Nella ricerca incessante di comodità e praticità, un numero crescente di italiani sta optando per il servizio di consegna di cibo a domicilio. Secondo un recente rapporto di The European House-Ambrosetti, ben il 71% degli italiani utilizza le piattaforme di food delivery, contribuendo ad un mercato in rapida crescita valutato a 1,8 miliardi di euro, con un tasso di crescita annuo del 39%. Sebbene questo sviluppo porti indubbi benefici economici, solleva anche preoccupazioni legate alla sicurezza alimentare.
Uno studio condotto da SiLa, un laboratorio specializzato in analisi microbiologiche alimentari, per la rivista “Gambero Rosso” ha rivelato dati inquietanti. In un contenitore utilizzato per la consegna di cibo da una delle maggiori piattaforme di food delivery, sono state identificate oltre 200 colonie di batteri.
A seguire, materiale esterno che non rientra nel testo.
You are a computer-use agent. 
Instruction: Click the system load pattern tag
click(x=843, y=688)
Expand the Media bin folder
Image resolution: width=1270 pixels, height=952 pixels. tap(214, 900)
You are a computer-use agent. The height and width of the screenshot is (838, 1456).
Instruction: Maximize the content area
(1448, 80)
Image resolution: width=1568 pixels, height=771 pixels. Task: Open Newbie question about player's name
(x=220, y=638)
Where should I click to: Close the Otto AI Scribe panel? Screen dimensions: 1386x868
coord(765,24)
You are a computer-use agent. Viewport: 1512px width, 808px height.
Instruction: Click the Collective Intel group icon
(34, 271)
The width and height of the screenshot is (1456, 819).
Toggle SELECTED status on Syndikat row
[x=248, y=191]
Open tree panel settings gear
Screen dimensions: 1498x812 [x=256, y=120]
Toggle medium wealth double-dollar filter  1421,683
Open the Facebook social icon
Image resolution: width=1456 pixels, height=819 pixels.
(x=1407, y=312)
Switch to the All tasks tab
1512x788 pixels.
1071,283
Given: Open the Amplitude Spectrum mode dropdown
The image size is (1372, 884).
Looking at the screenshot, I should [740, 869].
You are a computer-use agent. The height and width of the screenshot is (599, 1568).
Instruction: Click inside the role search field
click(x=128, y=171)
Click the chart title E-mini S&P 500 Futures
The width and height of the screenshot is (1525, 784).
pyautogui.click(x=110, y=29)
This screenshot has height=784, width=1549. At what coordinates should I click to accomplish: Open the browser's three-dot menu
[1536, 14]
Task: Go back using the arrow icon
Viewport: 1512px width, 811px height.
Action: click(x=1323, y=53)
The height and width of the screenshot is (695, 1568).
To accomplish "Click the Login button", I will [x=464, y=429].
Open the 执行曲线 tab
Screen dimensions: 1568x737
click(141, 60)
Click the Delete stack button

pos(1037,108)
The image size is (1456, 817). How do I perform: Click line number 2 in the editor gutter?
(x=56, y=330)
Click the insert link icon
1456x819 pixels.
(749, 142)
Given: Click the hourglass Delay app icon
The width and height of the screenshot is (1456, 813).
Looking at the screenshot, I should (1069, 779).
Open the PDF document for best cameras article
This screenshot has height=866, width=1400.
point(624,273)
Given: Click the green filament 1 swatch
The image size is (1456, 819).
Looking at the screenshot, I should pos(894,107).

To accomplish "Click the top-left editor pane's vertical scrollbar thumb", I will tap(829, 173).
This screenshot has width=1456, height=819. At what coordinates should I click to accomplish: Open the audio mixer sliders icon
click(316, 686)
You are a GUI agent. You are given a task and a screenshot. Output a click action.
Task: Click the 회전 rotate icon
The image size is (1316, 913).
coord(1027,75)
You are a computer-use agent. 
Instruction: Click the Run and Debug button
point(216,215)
Questi organismi, localizzati sul fondo e sulle pareti laterali del contenitore, sono il triplo di quelli che si troverebbero sul pavimento di un ristorante che è stato sanzionato per violazioni della sicurezza alimentare dai Nas (Nuclei Antisofisticazioni e Sanità).
Mentre i ristoranti fisici sono soggetti a controlli rigorosi da parte dei carabinieri, delle Asl (Aziende Sanitarie Locali) e dell’Ispettorato Centrale per la Repressione delle Frodi, il panorama della regolamentazione per il food delivery rimane incerto. Ad esempio, non è chiaro chi sia responsabile della verifica delle condizioni di trasporto del cibo.
Le linee guida esistenti indicano che i cibi deperibili, cotti e da consumare caldi, dovrebbero essere mantenuti ad una temperatura compresa tra 60 e 65 gradi Celsius, mentre quelli destinati al consumo freddo dovrebbero essere conservati a temperature inferiori a 10 gradi. L’inosservanza di queste norme potrebbe fornire un terreno fertile per la proliferazione di batteri, con rischi potenziali per la salute dei consumatori.